Na segunda-feira (26), o ditador da Nicarágua, Daniel Ortega, afirmou que Lula era um “bajulador” dos EUA, por pedir que o Conselho Nacional Eleitoral (CNE) da Venezuela divulgue as atas de votação que, segundo o colegiado, comprovariam a vitória de Nicolás Maduro na eleição presidencial venezuelana de 28 de julho.

“Se você quer que eu te respeite, me respeite, Lula, se você quer que o povo bolivariano [venezuelano] te respeite, respeite a vitória do presidente Nicolás Maduro. Não seja bajulador”, afirmou Ortega.

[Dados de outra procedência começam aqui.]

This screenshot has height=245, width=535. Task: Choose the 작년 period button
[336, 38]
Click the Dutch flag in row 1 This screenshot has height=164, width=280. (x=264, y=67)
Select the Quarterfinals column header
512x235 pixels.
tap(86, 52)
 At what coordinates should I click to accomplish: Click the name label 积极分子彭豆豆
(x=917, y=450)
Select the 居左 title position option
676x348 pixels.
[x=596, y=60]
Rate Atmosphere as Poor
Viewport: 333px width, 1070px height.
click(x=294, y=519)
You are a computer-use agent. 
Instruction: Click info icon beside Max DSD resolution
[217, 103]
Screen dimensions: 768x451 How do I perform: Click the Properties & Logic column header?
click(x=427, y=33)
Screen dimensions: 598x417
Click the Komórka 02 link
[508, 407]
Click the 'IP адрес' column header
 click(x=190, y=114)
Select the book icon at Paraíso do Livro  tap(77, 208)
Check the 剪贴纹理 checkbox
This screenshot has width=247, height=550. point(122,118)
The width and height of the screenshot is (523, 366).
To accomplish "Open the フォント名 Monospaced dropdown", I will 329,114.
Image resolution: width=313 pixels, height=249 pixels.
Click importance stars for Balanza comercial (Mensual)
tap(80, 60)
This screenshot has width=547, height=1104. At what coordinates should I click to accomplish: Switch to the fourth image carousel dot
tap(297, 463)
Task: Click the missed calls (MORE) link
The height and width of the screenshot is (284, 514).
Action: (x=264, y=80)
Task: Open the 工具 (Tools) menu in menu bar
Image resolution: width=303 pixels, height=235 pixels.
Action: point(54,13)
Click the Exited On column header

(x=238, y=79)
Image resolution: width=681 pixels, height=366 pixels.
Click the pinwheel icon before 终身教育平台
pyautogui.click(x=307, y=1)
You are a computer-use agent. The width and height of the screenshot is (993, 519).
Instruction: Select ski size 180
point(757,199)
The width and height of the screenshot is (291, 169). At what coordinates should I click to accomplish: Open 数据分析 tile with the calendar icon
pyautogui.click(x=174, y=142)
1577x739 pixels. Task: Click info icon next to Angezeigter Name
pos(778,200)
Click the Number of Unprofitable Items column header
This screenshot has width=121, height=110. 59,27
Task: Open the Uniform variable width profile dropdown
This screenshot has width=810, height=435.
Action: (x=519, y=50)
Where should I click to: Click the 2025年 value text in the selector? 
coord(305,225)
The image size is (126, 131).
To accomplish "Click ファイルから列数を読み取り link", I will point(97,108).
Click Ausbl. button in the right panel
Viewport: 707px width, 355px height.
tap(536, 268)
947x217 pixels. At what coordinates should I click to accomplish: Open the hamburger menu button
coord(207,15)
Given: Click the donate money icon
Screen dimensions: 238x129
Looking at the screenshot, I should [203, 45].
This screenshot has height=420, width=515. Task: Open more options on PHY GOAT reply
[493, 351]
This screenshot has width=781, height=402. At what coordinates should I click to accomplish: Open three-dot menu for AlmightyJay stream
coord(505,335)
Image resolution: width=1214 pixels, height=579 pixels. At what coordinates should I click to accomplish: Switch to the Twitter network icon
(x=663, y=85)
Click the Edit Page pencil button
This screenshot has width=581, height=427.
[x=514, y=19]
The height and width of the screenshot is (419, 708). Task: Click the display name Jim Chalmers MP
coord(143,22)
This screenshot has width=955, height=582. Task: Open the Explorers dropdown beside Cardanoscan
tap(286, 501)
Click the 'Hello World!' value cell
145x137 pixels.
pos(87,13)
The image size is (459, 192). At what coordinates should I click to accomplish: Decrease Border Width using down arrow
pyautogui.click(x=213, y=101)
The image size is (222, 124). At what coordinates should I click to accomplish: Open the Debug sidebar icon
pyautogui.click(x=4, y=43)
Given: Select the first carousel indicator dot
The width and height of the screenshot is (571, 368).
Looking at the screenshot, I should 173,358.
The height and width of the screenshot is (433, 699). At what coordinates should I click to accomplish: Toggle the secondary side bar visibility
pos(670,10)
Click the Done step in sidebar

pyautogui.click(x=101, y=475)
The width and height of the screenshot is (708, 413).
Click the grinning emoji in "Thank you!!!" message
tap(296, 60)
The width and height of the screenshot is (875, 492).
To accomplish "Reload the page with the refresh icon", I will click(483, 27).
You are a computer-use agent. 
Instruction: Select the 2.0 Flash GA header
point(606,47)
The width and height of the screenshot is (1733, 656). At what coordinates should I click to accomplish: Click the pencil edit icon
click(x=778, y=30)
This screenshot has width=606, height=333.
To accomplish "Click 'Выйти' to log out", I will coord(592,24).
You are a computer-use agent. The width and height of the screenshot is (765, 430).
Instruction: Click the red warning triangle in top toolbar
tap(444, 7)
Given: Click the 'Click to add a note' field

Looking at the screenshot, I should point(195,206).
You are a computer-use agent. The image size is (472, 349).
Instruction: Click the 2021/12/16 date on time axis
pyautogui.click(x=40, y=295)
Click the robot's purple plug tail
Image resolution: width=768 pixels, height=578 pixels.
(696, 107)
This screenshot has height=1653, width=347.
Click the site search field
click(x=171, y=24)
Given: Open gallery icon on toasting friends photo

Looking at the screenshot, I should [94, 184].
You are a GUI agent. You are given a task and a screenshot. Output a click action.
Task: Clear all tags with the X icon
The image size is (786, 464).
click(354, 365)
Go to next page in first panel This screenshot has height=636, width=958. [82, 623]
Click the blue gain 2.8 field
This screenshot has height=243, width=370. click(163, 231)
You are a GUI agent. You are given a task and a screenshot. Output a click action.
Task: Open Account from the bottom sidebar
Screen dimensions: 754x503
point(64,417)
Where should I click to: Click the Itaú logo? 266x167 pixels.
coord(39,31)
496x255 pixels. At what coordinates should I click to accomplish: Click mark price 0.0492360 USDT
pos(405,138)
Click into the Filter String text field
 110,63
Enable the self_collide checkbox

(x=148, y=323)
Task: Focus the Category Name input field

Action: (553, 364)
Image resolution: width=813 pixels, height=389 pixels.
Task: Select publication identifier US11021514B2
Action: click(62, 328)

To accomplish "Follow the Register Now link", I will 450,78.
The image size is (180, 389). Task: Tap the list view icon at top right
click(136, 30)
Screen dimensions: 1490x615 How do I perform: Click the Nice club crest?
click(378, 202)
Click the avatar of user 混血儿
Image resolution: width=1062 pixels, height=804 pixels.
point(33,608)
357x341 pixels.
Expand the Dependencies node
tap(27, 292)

Ao contrário do que colocou Ortega, que esperava um apoio aberto do mandatário brasileiro à suposta reeleição do ditador venezuelano, Cerqueira avalia que, ao reiterar o pedido pelas atas, Lula acaba por apoiar o processo eleitoral na Venezuela que é “claramente viciado”. 

O cientista político explica que o regime de Maduro é típico da antiga escola da extrema esquerda do século 20, o que o aproxima do governo Lula. Cerqueira ainda avalia que, esse tipo de alinhamento, assim como os colocados por Zelensky, corroboram a visão de que a política externa brasileira está perdendo “um ar de ser neutra, equilibrada e pragmática". 

Ao contrário, estaria assumindo um contorno mais ideológico e, portanto, mais "enviesado”, o que não deixa de prejudicar a presença diplomática do Brasil em todo o mundo. Ou, como afirmou o deputado Alfredo Gaspar, "mais uma vez, a política externa de Lula toma o bonde para o lado errado da história".